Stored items
^^^^

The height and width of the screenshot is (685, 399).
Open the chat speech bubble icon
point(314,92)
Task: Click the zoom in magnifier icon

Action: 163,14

^^^^

Goal of the exercise: The entries above must be copied verbatim. Leave none out.

Result of the exercise:
The height and width of the screenshot is (685, 399).
Open the chat speech bubble icon
point(314,92)
Task: Click the zoom in magnifier icon

Action: 163,14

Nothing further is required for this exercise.